# JCVI Syn3.0 Unknown Gene Analysis

This notebook reproduces **Figure 2A** from:

> "Functional protein mining with conformal guarantees"  
> Nature Communications (2025) 16:85  
> https://doi.org/10.1038/s41467-024-55676-y

**Result**: 59/149 (39.6%) of JCVI Syn3.0 genes of unknown function can be confidently annotated at 10% FDR.

## Prerequisites

Download from [Zenodo](https://zenodo.org/records/14272215):
- `lookup_embeddings.npy` → `data/`
- `lookup_embeddings_meta_data.tsv` → `data/`
- `pfam_new_proteins.npy` → `data/`

In [None]:
import numpy as np
import matplotlib.pyplot as plt
import pandas as pd
import seaborn as sns
from pathlib import Path

# Add repo root to path
import sys
repo_root = Path.cwd().parent.parent
sys.path.insert(0, str(repo_root))

In [None]:
from protein_conformal.util import (
    load_database, query, read_fasta,
    get_sims_labels, simplifed_venn_abers_prediction
)

## 1. Load Query Embeddings (JCVI Syn3.0)

In [None]:
# Load pre-computed embeddings for JCVI Syn3.0 unknown genes
data_dir = repo_root / 'data'
query_embeddings = np.load(data_dir / 'gene_unknown' / 'unknown_aa_seqs.npy')
print(f"Query embeddings shape: {query_embeddings.shape}")

# Load sequence metadata
query_fastas, query_metadata = read_fasta(data_dir / 'gene_unknown' / 'unknown_aa_seqs.fasta')
print(f"Number of sequences: {len(query_fastas)}")

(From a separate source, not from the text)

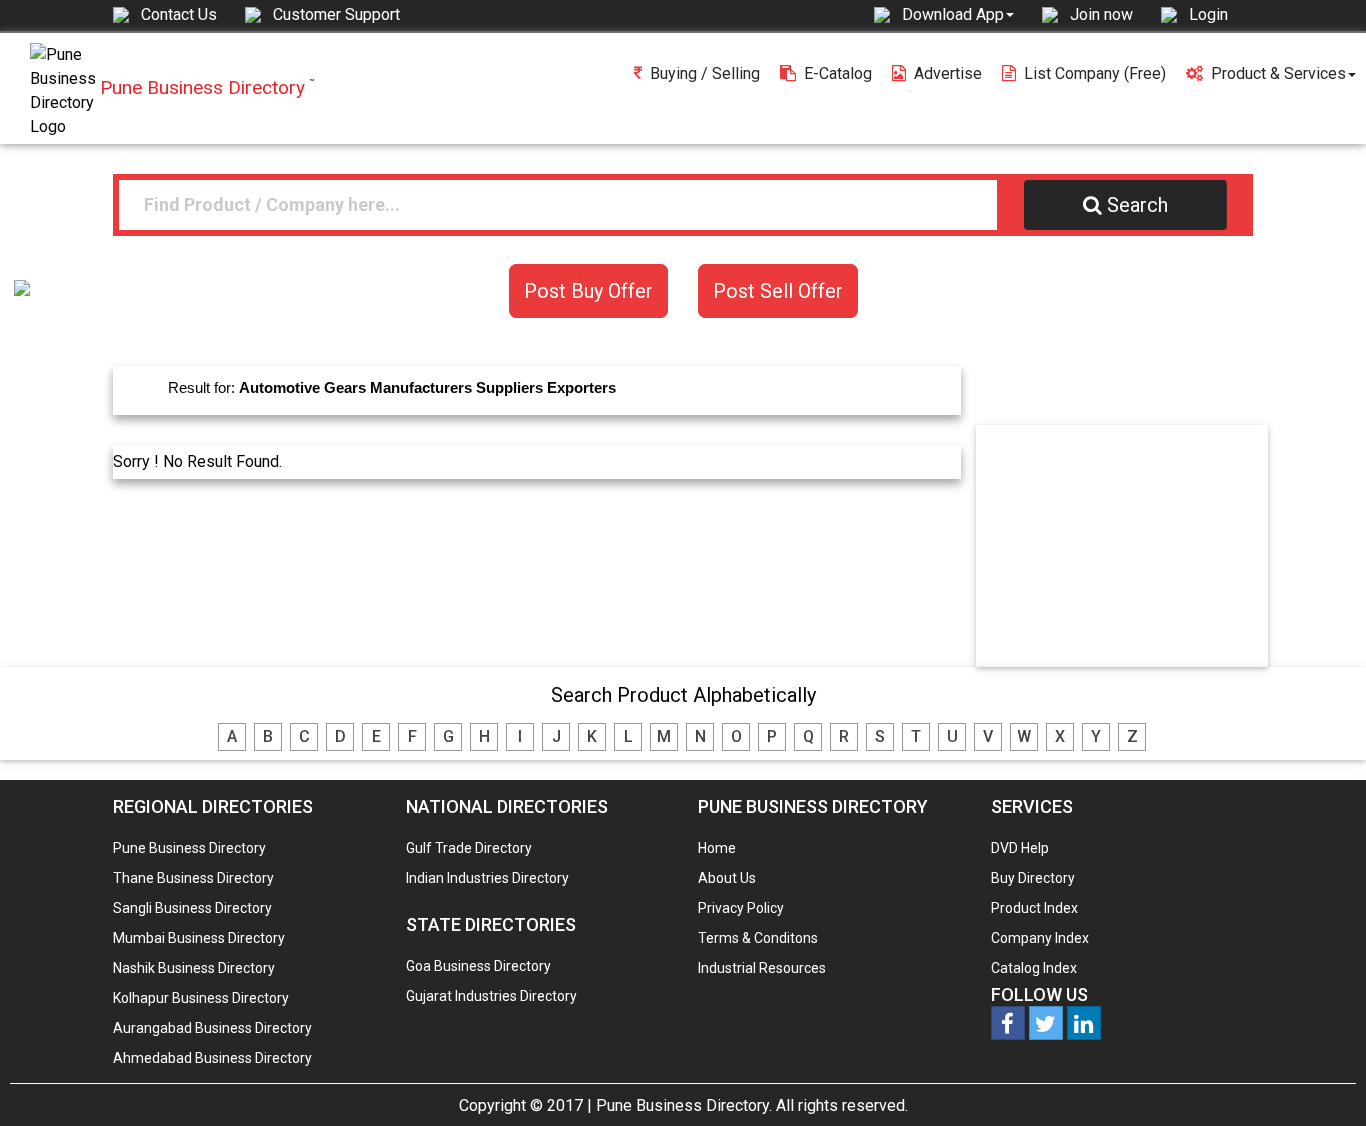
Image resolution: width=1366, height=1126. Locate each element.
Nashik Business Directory (194, 968)
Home (717, 848)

## 2. Load Database (UniProt with Pfam annotations)

In [None]:
# Load UniProt embeddings and metadata
embeddings = np.load(data_dir / 'lookup_embeddings.npy')
lookup_proteins_meta = pd.read_csv(data_dir / 'lookup_embeddings_meta_data.tsv', sep="\t")
print(f"Database size: {len(embeddings)} proteins")

# Filter to proteins with Pfam annotations
column = 'Pfam'
col_lookup = lookup_proteins_meta[~lookup_proteins_meta[column].isnull()]
col_lookup_embeddings = embeddings[col_lookup.index]
col_meta_data = col_lookup[column].values
print(f"Proteins with Pfam: {len(col_lookup_embeddings)}")

# Build FAISS index
lookup_database = load_database(col_lookup_embeddings)

## 3. Search for Nearest Neighbors

In [None]:
# Query for the 1st nearest neighbor
k = 1
D, I = query(lookup_database, query_embeddings, k)
D_max = np.max(D, axis=1)
print(f"Similarity scores range: [{D_max.min():.6f}, {D_max.max():.6f}]")

## 4. Compute Venn-Abers Calibrated Probabilities

In [None]:
# Load calibration data
cal_data = np.load(data_dir / 'pfam_new_proteins.npy', allow_pickle=True)

# Prepare calibration set
n_calib = 100
np.random.seed(42)
np.random.shuffle(cal_data)
cal_subset = cal_data[:n_calib]
X_cal, y_cal = get_sims_labels(cal_subset, partial=False)
X_cal = X_cal.flatten()
y_cal = y_cal.flatten()

# Compute probabilities for each query
p_s = []
for d in D:
    p_0, p_1 = simplifed_venn_abers_prediction(X_cal, y_cal, d)
    p_s.append([p_0, p_1])
p_s = np.array(p_s)

# Check calibration quality (uncertainty should be low)
abs_p = [np.abs(p[0] - p[1]) for p in p_s]
print(f"Max |p0 - p1|: {max(abs_p):.4f} (should be close to 0)")

## 5. Apply FDR Threshold

In [None]:
# Paper-verified FDR threshold at alpha=0.1
l_hat = 0.999980225003127

# Count hits above threshold
hits = (D_max > l_hat).sum()
total = len(D_max)
print(f"\n=== JCVI Syn3.0 Annotation Results ===")
print(f"Total queries: {total}")
print(f"Confident hits: {hits}")
print(f"Hit rate: {hits/total*100:.1f}%")
print(f"FDR threshold (alpha=0.1): {l_hat:.10f}")

## 6. Visualize Results

In [None]:
# Histogram of similarity scores
fig, axes = plt.subplots(1, 2, figsize=(12, 4))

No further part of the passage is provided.